-- Task directions --
Reproduce all of the data exactly as written.

-- Dataset --
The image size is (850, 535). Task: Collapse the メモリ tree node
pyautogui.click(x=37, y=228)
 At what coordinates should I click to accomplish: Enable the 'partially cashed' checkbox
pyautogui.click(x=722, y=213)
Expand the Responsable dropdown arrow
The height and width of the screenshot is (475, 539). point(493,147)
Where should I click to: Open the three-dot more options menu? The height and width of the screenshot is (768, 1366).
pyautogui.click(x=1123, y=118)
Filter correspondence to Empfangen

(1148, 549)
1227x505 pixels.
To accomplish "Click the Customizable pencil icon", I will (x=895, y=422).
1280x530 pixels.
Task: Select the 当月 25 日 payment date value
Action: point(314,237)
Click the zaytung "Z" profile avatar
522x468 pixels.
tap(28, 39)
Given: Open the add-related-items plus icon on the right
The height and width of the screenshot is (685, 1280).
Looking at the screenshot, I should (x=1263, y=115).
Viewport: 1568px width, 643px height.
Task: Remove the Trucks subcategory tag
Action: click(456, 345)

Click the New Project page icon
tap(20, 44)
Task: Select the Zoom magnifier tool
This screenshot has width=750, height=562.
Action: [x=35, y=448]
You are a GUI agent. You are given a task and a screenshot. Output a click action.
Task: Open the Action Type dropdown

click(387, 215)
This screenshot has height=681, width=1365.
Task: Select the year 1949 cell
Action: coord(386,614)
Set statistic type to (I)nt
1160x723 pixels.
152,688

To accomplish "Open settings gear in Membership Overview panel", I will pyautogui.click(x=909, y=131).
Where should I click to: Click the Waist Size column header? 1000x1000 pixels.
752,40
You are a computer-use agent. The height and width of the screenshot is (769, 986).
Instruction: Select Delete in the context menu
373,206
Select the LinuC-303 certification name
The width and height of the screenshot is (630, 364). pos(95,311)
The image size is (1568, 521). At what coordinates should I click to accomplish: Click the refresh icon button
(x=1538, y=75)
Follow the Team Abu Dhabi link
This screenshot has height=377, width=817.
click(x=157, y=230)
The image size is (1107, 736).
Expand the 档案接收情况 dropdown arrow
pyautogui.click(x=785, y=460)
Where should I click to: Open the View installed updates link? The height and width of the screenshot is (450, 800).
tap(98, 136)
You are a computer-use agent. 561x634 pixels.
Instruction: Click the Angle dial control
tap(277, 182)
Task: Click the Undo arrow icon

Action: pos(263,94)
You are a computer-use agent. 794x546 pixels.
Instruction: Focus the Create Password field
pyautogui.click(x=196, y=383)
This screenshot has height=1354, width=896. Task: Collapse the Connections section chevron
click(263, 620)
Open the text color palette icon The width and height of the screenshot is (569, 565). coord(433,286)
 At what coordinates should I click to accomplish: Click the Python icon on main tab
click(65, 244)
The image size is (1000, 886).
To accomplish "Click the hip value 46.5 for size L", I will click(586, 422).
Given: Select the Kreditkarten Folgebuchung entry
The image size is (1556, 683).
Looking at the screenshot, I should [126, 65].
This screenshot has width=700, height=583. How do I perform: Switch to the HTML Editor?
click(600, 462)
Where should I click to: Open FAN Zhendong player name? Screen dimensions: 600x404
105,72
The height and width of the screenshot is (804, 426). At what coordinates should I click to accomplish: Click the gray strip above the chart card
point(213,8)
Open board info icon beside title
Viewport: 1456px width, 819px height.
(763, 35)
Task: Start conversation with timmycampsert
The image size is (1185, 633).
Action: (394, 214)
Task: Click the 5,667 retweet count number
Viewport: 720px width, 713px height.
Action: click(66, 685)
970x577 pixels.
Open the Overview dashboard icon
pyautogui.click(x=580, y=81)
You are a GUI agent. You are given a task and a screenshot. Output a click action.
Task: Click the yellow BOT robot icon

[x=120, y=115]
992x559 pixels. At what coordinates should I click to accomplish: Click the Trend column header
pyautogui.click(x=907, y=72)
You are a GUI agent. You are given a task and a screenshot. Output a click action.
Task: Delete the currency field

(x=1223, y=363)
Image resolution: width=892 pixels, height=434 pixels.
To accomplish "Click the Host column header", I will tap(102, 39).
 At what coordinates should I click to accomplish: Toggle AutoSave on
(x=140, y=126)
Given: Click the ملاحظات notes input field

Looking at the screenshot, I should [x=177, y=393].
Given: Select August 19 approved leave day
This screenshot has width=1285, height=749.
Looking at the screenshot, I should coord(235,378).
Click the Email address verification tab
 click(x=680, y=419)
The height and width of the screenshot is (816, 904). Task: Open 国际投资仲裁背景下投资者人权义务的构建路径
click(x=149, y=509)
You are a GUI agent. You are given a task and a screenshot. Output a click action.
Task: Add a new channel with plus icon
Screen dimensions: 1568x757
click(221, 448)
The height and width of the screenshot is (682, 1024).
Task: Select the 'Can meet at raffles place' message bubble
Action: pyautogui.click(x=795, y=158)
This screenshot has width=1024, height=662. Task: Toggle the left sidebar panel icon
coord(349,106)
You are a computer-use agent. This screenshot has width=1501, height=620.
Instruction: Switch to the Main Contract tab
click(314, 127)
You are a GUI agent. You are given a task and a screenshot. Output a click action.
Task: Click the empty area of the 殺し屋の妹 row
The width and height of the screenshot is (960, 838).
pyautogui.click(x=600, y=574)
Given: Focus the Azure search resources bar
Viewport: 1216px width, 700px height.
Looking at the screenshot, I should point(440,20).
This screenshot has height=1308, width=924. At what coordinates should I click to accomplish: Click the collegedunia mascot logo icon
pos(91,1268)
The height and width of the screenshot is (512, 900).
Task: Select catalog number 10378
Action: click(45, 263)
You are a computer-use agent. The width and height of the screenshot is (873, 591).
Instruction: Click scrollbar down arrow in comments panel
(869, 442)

-- Solution to this problem --
The image size is (850, 535). Task: Collapse the メモリ tree node
pyautogui.click(x=37, y=228)
 At what coordinates should I click to accomplish: Enable the 'partially cashed' checkbox
pyautogui.click(x=722, y=213)
Expand the Responsable dropdown arrow
The height and width of the screenshot is (475, 539). point(493,147)
Where should I click to: Open the three-dot more options menu? The height and width of the screenshot is (768, 1366).
pyautogui.click(x=1123, y=118)
Filter correspondence to Empfangen

(1148, 549)
1227x505 pixels.
To accomplish "Click the Customizable pencil icon", I will (x=895, y=422).
1280x530 pixels.
Task: Select the 当月 25 日 payment date value
Action: point(314,237)
Click the zaytung "Z" profile avatar
522x468 pixels.
tap(28, 39)
Given: Open the add-related-items plus icon on the right
The height and width of the screenshot is (685, 1280).
Looking at the screenshot, I should (x=1263, y=115).
Viewport: 1568px width, 643px height.
Task: Remove the Trucks subcategory tag
Action: click(456, 345)

Click the New Project page icon
tap(20, 44)
Task: Select the Zoom magnifier tool
This screenshot has width=750, height=562.
Action: [x=35, y=448]
You are a GUI agent. You are given a task and a screenshot. Output a click action.
Task: Open the Action Type dropdown

click(387, 215)
This screenshot has height=681, width=1365.
Task: Select the year 1949 cell
Action: coord(386,614)
Set statistic type to (I)nt
1160x723 pixels.
152,688

To accomplish "Open settings gear in Membership Overview panel", I will pyautogui.click(x=909, y=131).
Where should I click to: Click the Waist Size column header? 1000x1000 pixels.
752,40
You are a computer-use agent. The height and width of the screenshot is (769, 986).
Instruction: Select Delete in the context menu
373,206
Select the LinuC-303 certification name
The width and height of the screenshot is (630, 364). pos(95,311)
The image size is (1568, 521). At what coordinates should I click to accomplish: Click the refresh icon button
(x=1538, y=75)
Follow the Team Abu Dhabi link
This screenshot has height=377, width=817.
click(x=157, y=230)
The image size is (1107, 736).
Expand the 档案接收情况 dropdown arrow
pyautogui.click(x=785, y=460)
Where should I click to: Open the View installed updates link? The height and width of the screenshot is (450, 800).
tap(98, 136)
You are a computer-use agent. 561x634 pixels.
Instruction: Click the Angle dial control
tap(277, 182)
Task: Click the Undo arrow icon

Action: pos(263,94)
You are a computer-use agent. 794x546 pixels.
Instruction: Focus the Create Password field
pyautogui.click(x=196, y=383)
This screenshot has height=1354, width=896. Task: Collapse the Connections section chevron
click(263, 620)
Open the text color palette icon The width and height of the screenshot is (569, 565). coord(433,286)
 At what coordinates should I click to accomplish: Click the Python icon on main tab
click(65, 244)
The image size is (1000, 886).
To accomplish "Click the hip value 46.5 for size L", I will click(586, 422).
Given: Select the Kreditkarten Folgebuchung entry
The image size is (1556, 683).
Looking at the screenshot, I should [126, 65].
This screenshot has width=700, height=583. How do I perform: Switch to the HTML Editor?
click(600, 462)
Where should I click to: Open FAN Zhendong player name? Screen dimensions: 600x404
105,72
The height and width of the screenshot is (804, 426). At what coordinates should I click to accomplish: Click the gray strip above the chart card
point(213,8)
Open board info icon beside title
Viewport: 1456px width, 819px height.
(763, 35)
Task: Start conversation with timmycampsert
The image size is (1185, 633).
Action: (394, 214)
Task: Click the 5,667 retweet count number
Viewport: 720px width, 713px height.
Action: click(66, 685)
970x577 pixels.
Open the Overview dashboard icon
pyautogui.click(x=580, y=81)
You are a GUI agent. You are given a task and a screenshot. Output a click action.
Task: Click the yellow BOT robot icon

[x=120, y=115]
992x559 pixels. At what coordinates should I click to accomplish: Click the Trend column header
pyautogui.click(x=907, y=72)
You are a GUI agent. You are given a task and a screenshot. Output a click action.
Task: Delete the currency field

(x=1223, y=363)
Image resolution: width=892 pixels, height=434 pixels.
To accomplish "Click the Host column header", I will tap(102, 39).
 At what coordinates should I click to accomplish: Toggle AutoSave on
(x=140, y=126)
Given: Click the ملاحظات notes input field

Looking at the screenshot, I should [x=177, y=393].
Given: Select August 19 approved leave day
This screenshot has width=1285, height=749.
Looking at the screenshot, I should coord(235,378).
Click the Email address verification tab
 click(x=680, y=419)
The height and width of the screenshot is (816, 904). Task: Open 国际投资仲裁背景下投资者人权义务的构建路径
click(x=149, y=509)
You are a GUI agent. You are given a task and a screenshot. Output a click action.
Task: Add a new channel with plus icon
Screen dimensions: 1568x757
click(221, 448)
The height and width of the screenshot is (682, 1024).
Task: Select the 'Can meet at raffles place' message bubble
Action: pyautogui.click(x=795, y=158)
This screenshot has width=1024, height=662. Task: Toggle the left sidebar panel icon
coord(349,106)
You are a computer-use agent. This screenshot has width=1501, height=620.
Instruction: Switch to the Main Contract tab
click(314, 127)
You are a GUI agent. You are given a task and a screenshot. Output a click action.
Task: Click the empty area of the 殺し屋の妹 row
The width and height of the screenshot is (960, 838).
pyautogui.click(x=600, y=574)
Given: Focus the Azure search resources bar
Viewport: 1216px width, 700px height.
Looking at the screenshot, I should point(440,20).
This screenshot has height=1308, width=924. At what coordinates should I click to accomplish: Click the collegedunia mascot logo icon
pos(91,1268)
The height and width of the screenshot is (512, 900).
Task: Select catalog number 10378
Action: click(45, 263)
You are a computer-use agent. The width and height of the screenshot is (873, 591).
Instruction: Click scrollbar down arrow in comments panel
(869, 442)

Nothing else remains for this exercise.